Summary: Among those who are called and claimed by God, there are a variety of different beliefs and practices, but those differences are secondary. What is of primary importance is living in faith before God.

There’s an old story about a stranger who came into a small town one day and stood in the center of the town square. He had on a very strange coat. It was black, and sewn into it were patches of cloth of all sizes, shapes, and colors. Word quickly spread of this strange visitor, and pretty soon, the townspeople gathered around in curious silence. Finally, a brave soul dared to ask about the significance of the man’s unique coat.

The stranger immediately began to point to different patches and explained that they represented the sins of different people in the town. He proceeded to explain each patch. Embarrassed, some people left the square. Others were indignant, while others shook their heads in denial of the stranger’s accusations.
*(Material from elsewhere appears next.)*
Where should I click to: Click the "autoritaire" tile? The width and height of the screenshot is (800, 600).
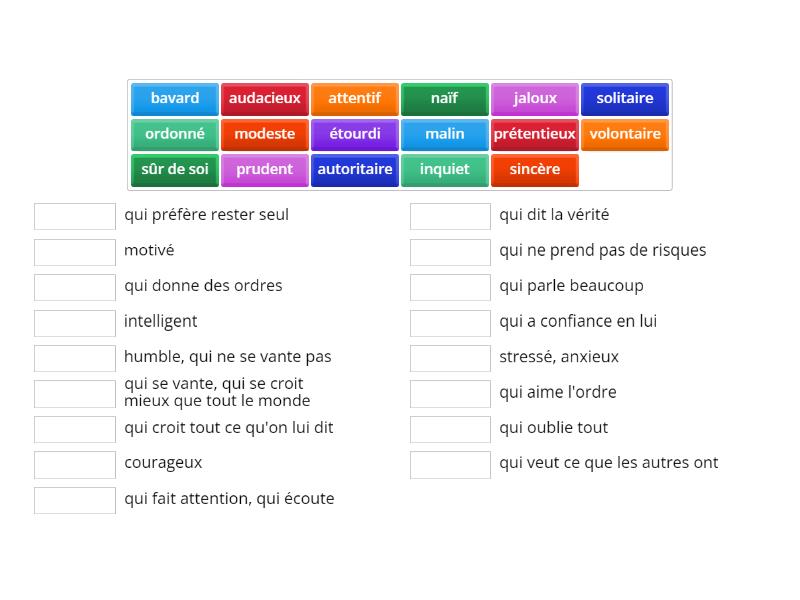[354, 170]
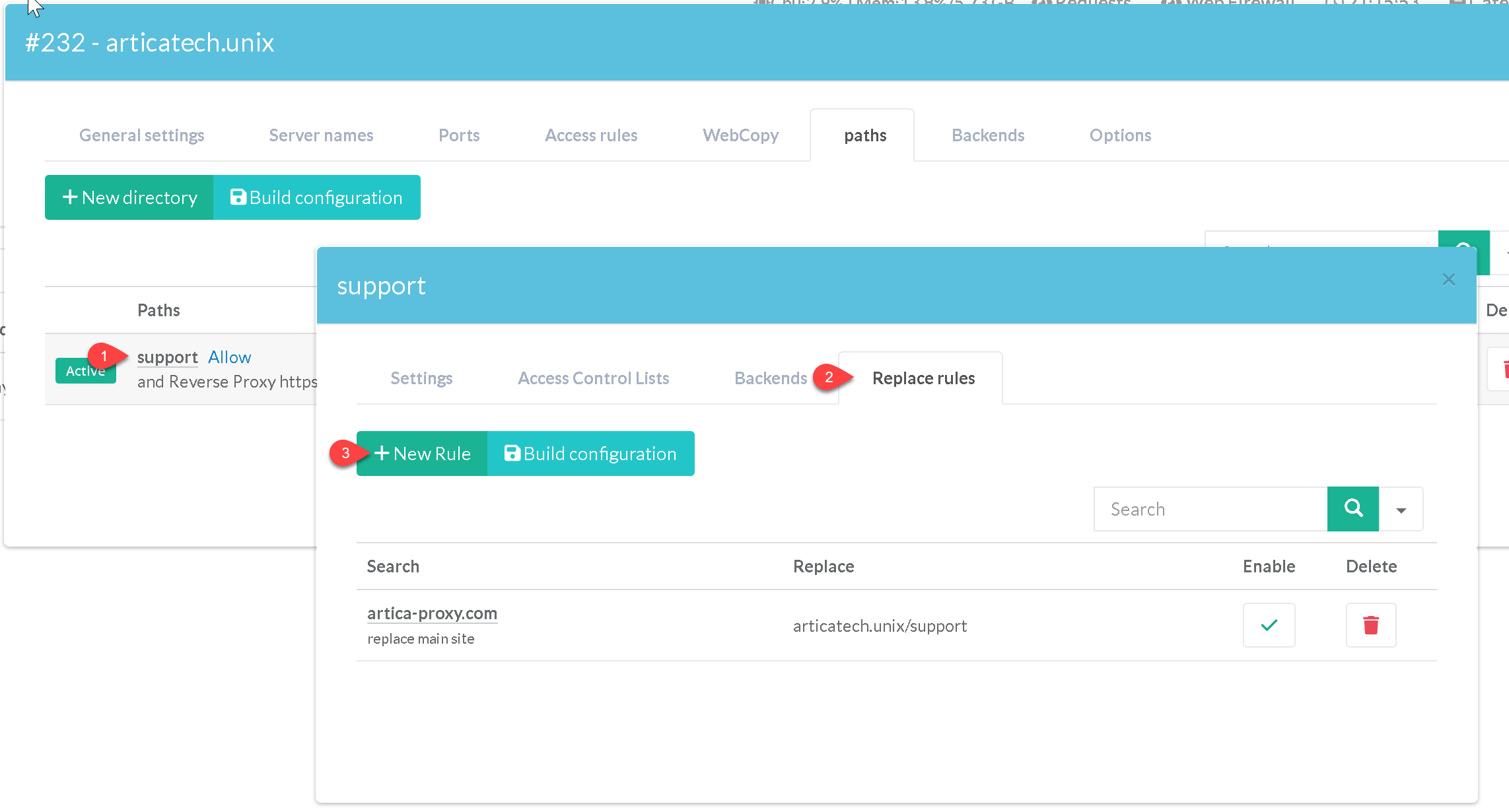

After describing every patch and denouncing every sin, the man turned around and headed out of town. As he went, the townspeople noticed that on his back was a dark patch of cloth that covered almost his entire back. Obviously, the townspeople wondered out loud what, and whose sin that patch represented. As they wondered and murmured, suddenly, a voice rang out loud and clear; “That represents his own sin, for he is willing to point out the shortcomings of others and yet fails to see his own.”

You remember those words from Jesus, “Why do you look at the speck of sawdust in your brother’s eye and pay no attention to the plank in your own eye?” The idea is the same here from Paul in these words to the Romans we heard a few moments ago. Only Paul isn’t talking in sweeping generalities. There’s a specific problem of division and judgment among the Roman Christians, and Paul is tackling it head-on. You see, the Jewish people have a deep history of dietary restrictions. They can eat meat, but only certain kinds of meat that has been prepared in very specific ways. So, in order to ensure that they were not inadvertently breaking any of their dietary laws, Jews and Jewish Christians of Paul’s day would often avoid meat altogether, choosing to stick with a vegetarian diet. However, the Gentile Christians did not have such dietary restrictions. So they, even after their conversions, went about eating meat if they desired.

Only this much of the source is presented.